■ TASK DESCRIPTION ■
Given the records below, pull every line with the word "screenshot" into the answer.

━━━ GIVEN RECORDS

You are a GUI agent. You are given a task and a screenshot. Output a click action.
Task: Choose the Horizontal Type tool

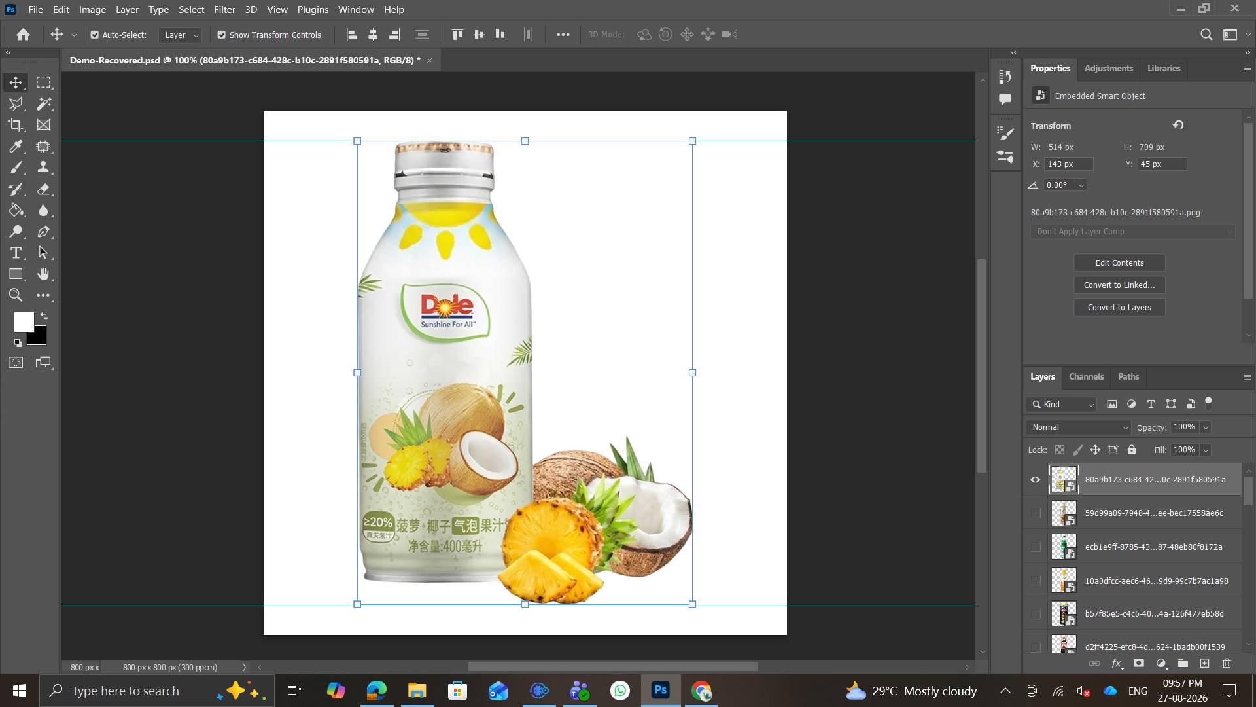pos(16,253)
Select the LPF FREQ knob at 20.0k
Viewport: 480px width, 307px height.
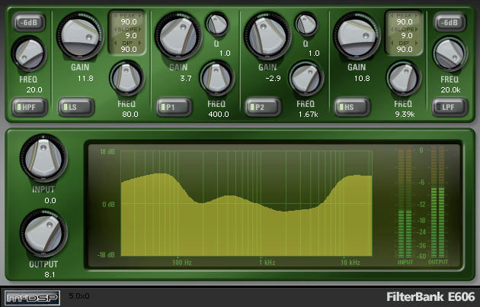click(450, 55)

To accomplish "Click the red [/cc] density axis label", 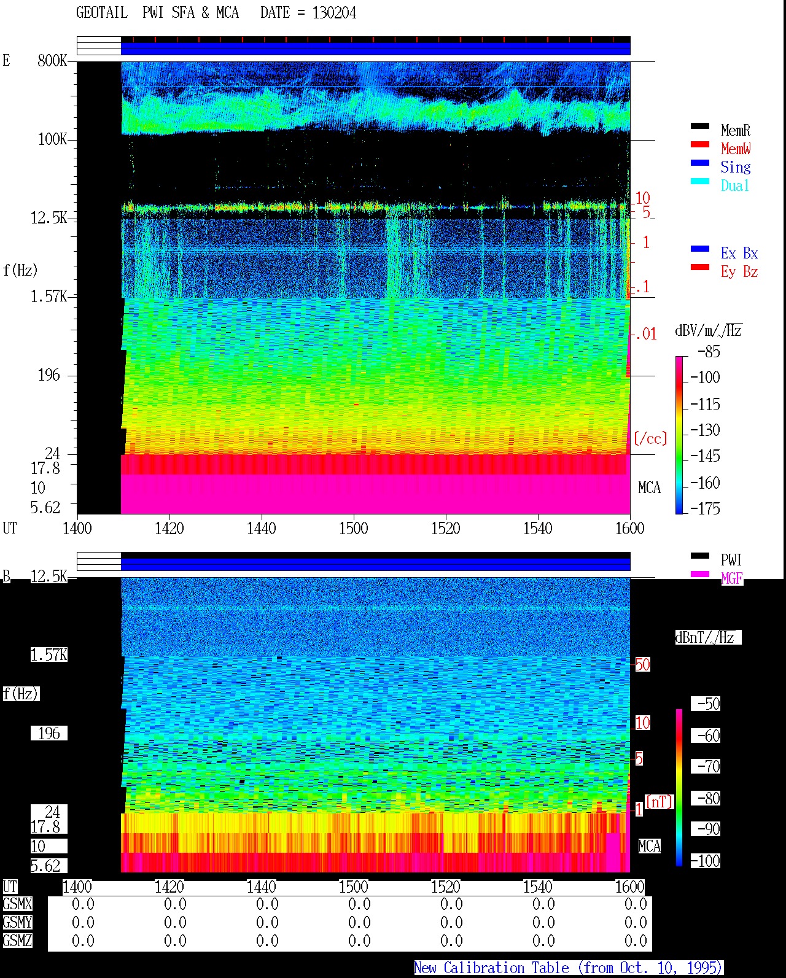I will point(650,438).
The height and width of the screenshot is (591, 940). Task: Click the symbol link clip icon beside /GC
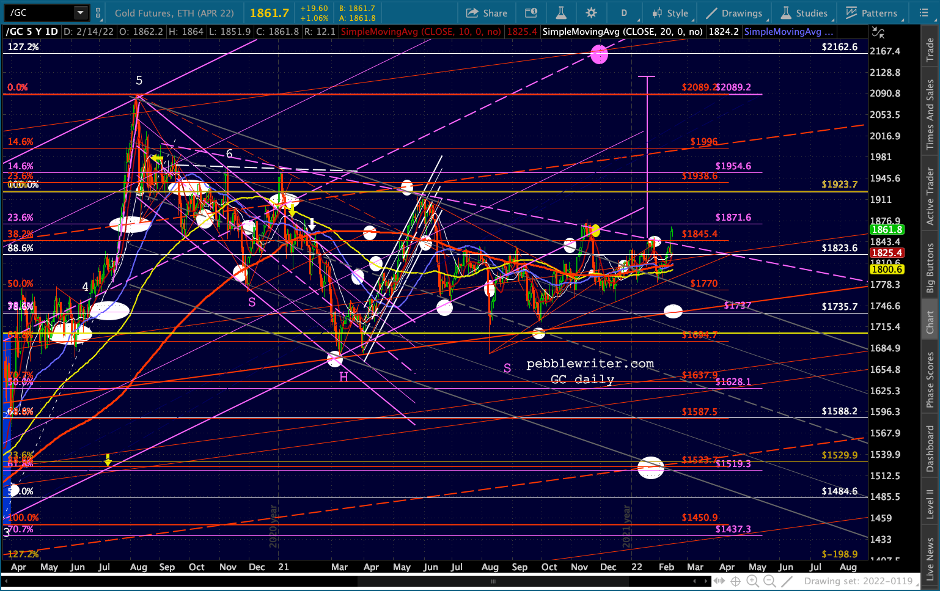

━━━━━━

■ RESULT OF THE EXERCISE ■
You are a GUI agent. You are given a task and a screenshot. Output a click action.
The height and width of the screenshot is (591, 940). Task: Click the symbol link clip icon beside /GC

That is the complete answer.